Exercise directions -> Transcribe exactly the line that contains "Open Azure notifications bell" and all lines following it to the end of the material below; omit everything else.

◇ ◇ ◇ ◇

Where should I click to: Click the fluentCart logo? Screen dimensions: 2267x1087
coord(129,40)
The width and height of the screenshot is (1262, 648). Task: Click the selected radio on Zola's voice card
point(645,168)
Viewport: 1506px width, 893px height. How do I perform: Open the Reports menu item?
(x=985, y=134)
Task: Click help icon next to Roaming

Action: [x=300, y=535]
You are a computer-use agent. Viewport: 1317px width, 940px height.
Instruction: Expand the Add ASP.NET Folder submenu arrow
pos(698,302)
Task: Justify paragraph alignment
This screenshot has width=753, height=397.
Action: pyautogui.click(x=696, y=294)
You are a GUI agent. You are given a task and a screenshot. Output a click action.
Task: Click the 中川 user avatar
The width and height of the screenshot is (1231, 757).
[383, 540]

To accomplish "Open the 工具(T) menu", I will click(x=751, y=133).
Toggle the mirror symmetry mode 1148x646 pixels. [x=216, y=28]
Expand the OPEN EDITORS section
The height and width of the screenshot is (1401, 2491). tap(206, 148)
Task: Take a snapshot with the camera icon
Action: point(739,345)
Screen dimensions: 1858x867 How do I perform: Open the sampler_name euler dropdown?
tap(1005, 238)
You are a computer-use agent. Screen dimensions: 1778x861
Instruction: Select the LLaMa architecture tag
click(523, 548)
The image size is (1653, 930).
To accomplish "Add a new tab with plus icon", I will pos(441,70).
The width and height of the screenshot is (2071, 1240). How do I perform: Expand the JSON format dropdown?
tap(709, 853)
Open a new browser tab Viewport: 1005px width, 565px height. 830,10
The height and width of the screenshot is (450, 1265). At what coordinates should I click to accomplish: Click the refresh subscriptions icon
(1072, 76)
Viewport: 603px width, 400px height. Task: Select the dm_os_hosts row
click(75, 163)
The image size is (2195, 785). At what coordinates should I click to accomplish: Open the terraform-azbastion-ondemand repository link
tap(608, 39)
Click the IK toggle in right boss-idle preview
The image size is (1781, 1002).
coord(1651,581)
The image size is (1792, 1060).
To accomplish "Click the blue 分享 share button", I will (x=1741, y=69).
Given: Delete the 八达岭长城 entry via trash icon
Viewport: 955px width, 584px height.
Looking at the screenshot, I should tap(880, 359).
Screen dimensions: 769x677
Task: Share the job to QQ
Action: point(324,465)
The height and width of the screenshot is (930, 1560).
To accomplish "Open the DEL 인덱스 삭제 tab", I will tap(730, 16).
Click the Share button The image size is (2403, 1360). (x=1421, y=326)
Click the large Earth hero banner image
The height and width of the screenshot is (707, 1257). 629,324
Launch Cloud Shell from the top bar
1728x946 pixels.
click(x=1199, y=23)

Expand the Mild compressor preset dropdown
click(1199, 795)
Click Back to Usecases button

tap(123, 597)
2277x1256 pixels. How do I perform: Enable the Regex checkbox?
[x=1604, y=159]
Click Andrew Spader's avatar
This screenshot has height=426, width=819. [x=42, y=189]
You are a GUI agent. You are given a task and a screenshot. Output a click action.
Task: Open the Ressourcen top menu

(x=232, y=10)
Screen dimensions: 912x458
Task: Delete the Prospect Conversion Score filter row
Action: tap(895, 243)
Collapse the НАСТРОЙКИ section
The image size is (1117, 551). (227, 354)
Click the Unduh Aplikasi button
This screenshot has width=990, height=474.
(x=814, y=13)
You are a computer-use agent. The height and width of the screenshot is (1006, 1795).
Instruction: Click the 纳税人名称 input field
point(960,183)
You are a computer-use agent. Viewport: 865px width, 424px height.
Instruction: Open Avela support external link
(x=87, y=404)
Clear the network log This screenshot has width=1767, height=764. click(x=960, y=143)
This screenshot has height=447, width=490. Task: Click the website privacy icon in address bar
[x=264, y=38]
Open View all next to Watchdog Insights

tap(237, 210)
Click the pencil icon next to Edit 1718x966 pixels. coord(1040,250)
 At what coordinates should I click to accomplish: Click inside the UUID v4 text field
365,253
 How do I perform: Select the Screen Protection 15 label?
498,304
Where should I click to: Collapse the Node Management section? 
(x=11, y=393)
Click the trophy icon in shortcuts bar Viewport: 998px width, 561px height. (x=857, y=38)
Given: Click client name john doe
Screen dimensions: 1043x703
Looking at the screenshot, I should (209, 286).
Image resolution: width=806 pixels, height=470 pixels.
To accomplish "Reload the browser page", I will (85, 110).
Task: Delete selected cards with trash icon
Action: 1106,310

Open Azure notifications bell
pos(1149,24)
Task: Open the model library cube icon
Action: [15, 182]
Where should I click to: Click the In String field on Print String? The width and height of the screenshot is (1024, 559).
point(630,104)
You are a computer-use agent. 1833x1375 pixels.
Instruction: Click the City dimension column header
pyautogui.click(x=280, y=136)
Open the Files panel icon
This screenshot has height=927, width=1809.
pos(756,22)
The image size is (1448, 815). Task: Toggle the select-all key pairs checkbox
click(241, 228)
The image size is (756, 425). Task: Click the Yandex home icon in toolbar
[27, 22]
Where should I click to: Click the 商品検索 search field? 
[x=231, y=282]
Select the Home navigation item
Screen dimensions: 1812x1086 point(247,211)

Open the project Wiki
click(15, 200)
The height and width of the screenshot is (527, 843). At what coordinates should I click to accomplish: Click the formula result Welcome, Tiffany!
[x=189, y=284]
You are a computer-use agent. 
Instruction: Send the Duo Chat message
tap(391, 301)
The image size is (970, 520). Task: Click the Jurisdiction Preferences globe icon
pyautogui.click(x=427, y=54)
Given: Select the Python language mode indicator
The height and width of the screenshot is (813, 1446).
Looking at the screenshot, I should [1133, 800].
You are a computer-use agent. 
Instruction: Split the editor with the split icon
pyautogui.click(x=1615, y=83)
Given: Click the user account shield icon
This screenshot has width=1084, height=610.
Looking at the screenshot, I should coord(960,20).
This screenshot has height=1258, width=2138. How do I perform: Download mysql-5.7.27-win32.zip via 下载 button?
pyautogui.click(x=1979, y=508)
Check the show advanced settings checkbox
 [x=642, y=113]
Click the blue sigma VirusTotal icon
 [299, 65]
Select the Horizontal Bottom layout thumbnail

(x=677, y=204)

◇ ◇ ◇ ◇

The answer ->
Open Azure notifications bell
pos(1149,24)
Task: Open the model library cube icon
Action: [15, 182]
Where should I click to: Click the In String field on Print String? The width and height of the screenshot is (1024, 559).
point(630,104)
You are a computer-use agent. 1833x1375 pixels.
Instruction: Click the City dimension column header
pyautogui.click(x=280, y=136)
Open the Files panel icon
This screenshot has height=927, width=1809.
pos(756,22)
The image size is (1448, 815). Task: Toggle the select-all key pairs checkbox
click(241, 228)
The image size is (756, 425). Task: Click the Yandex home icon in toolbar
[27, 22]
Where should I click to: Click the 商品検索 search field? 
[x=231, y=282]
Select the Home navigation item
Screen dimensions: 1812x1086 point(247,211)

Open the project Wiki
click(15, 200)
The height and width of the screenshot is (527, 843). At what coordinates should I click to accomplish: Click the formula result Welcome, Tiffany!
[x=189, y=284]
You are a computer-use agent. 
Instruction: Send the Duo Chat message
tap(391, 301)
The image size is (970, 520). Task: Click the Jurisdiction Preferences globe icon
pyautogui.click(x=427, y=54)
Given: Select the Python language mode indicator
The height and width of the screenshot is (813, 1446).
Looking at the screenshot, I should [1133, 800].
You are a computer-use agent. 
Instruction: Split the editor with the split icon
pyautogui.click(x=1615, y=83)
Given: Click the user account shield icon
This screenshot has width=1084, height=610.
Looking at the screenshot, I should coord(960,20).
This screenshot has height=1258, width=2138. How do I perform: Download mysql-5.7.27-win32.zip via 下载 button?
pyautogui.click(x=1979, y=508)
Check the show advanced settings checkbox
 [x=642, y=113]
Click the blue sigma VirusTotal icon
 [299, 65]
Select the Horizontal Bottom layout thumbnail

(x=677, y=204)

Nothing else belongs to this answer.